Nearly 40 percent of all the city's car prowls and a quarter of all car thefts and attempted thefts occurred at a few hotels. In the past year, some of the most recognizable names in lodging have each had dozens of car thefts and break-ins on their lots.

We reviewed crime reports for one Ramada Inn and uncovered 139 car prowls and thefts, an average of a crime every four days, for the past year-and-a-half.

KING

On any given day, thousands of travelers look for bargain parking in the area just east of the Sea-Tac Airport.

Ramada management backed out of a scheduled on-camera interview so we took our findings right to the hotel's owner, a woman named Begum Steiner.

Steiner told us she's been working with police and just spent $10,000 on a new security camera system.

But are the cameras alone enough?

Scott Wagner has the tools of a car thief's trade and the know-how to defeat a car's door locks. Wagner's not a thief, he's a former cop who is now an insurance industry investigator.

He walked Ramada's lot at our request, spotting serious flaws, even with the hotel's new security cameras. 

"I particularly don't like the angle of the cameras and the fact that where the cameras are pointing all the lights are out in the parking lot," he said.

We counted more than half the lights burned out, and walked through Ramada's lot for more than an hour unchallenged, like the many thieves who came before us.

"It's totally black out here… nobody's going to see them," said Wagner.

Wagner says most of the hotels have open and accessible grounds, like one Super 8 lot, which is at the top the list for vehicles stolen, with 22 thefts or attempts in the past year from the darkened lot.

"This is heaven for the bad guys," said Wagner. "Bad guys love this right here."

And since many cars are parked for days or weeks, SeaTac offers car thieves a one-of-a-kind automobile buffet.

"They have a couple of weeks to joy ride, drug traffic, ship the vehicle out of the country, before anybody knows it's stolen," said Wagner.

No place is immune around SeaTac. Thieves struck the airport's parking garage 163 times last year. But the 26 hotels we reviewed had almost three times more crime, even though, combined, they have less than half the parking spaces that the airport does.

The half dozen "park and fly" lots outside the airport, which are generally more expensive and more secure, had just a handful of crimes.

"There's no doubt in my mind that the number of actual car prowls is much higher than what's reported," said Sgt. John Urquhart of the King County Sheriff's Office.

The Sheriffs Department, which provides SeaTac police service, says many tourists or weary travelers don't report the crimes, and some hotel owners are indifferent to concerns raised by police and the city.

"There's an awful lot of lots that have never upgraded their security at all, even though they know they have an ongoing problem with car prowls and car thefts," said Urquhart.

Parking stubs clearly state that customers are on the hook, but Jan McCrimmon thinks hotels owe their guests some measure of security, not just a parking space.

"Because I'm paying for that… that's what I paid for," she said.

There's truth here to that old saying "You get what you pay for." The Sea-Tac parking garage is $22 a day.
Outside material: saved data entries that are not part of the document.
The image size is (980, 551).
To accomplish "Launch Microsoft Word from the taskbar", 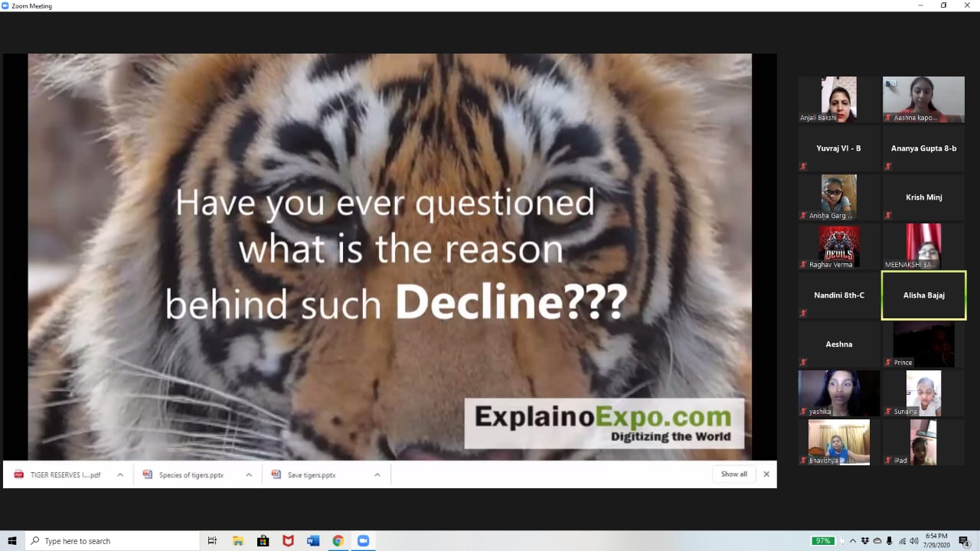I will (x=312, y=540).
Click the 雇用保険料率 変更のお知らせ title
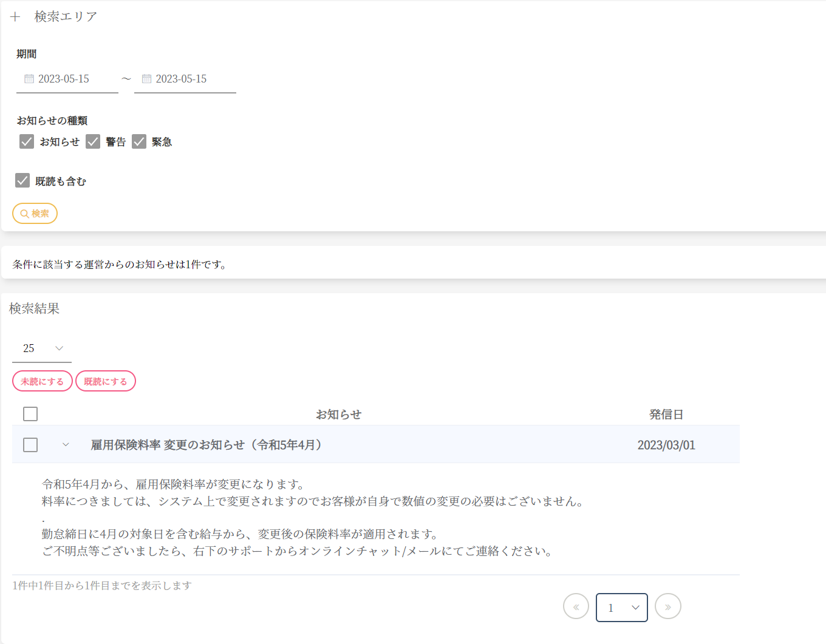This screenshot has width=826, height=644. tap(207, 445)
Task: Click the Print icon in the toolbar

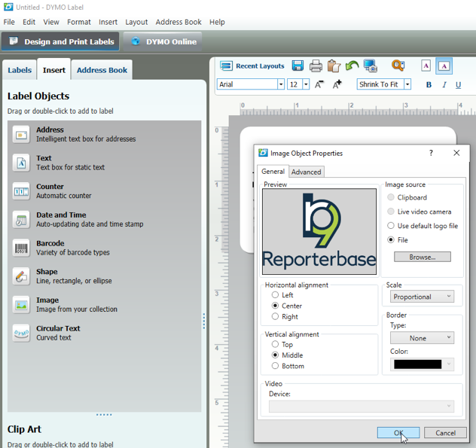Action: [x=316, y=66]
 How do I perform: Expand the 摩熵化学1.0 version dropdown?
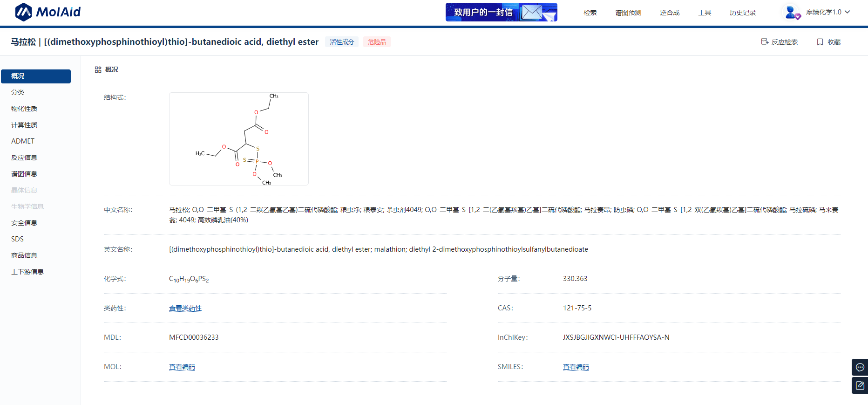(x=848, y=12)
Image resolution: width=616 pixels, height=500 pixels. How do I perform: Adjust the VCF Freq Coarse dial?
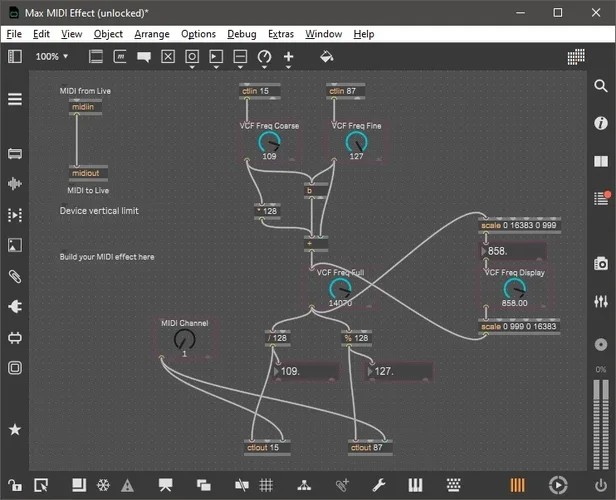click(269, 143)
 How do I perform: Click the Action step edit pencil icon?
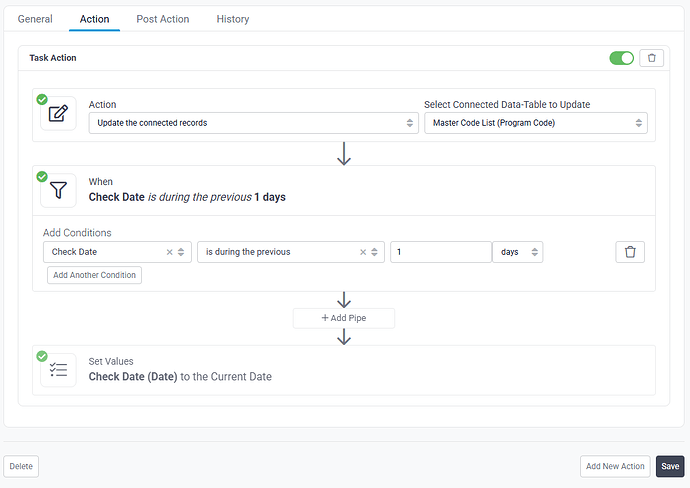pos(58,113)
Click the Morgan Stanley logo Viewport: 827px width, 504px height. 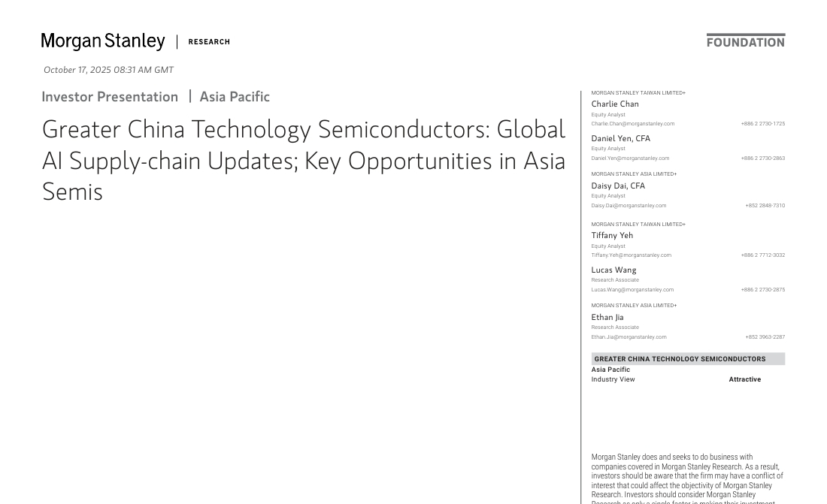tap(103, 42)
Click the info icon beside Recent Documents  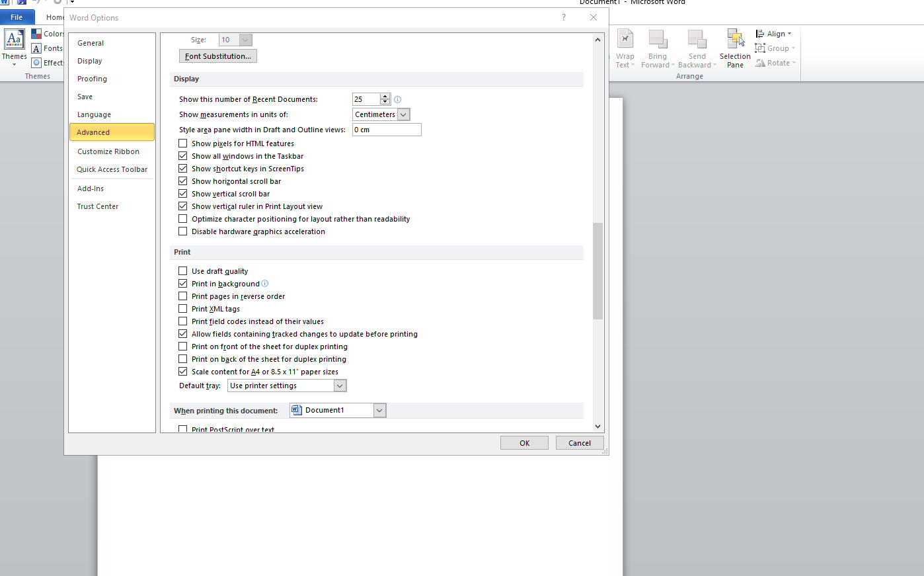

Those secure park and ride lots could cost you $12-$15 per day. The Ramada we showed you was $10 a day. But you might want to put more than just cost into the equation.

So what should people look for when parking?

Police officers say the No. 1 crime deterrent is good lighting. Crooks don't want to be seen doing their dirty work. Make sure there are not only light posts, but lights that work.

Update:

Since our story aired in April, there have been 15 car prowls and three cars stolen at the SeaTac Ramada.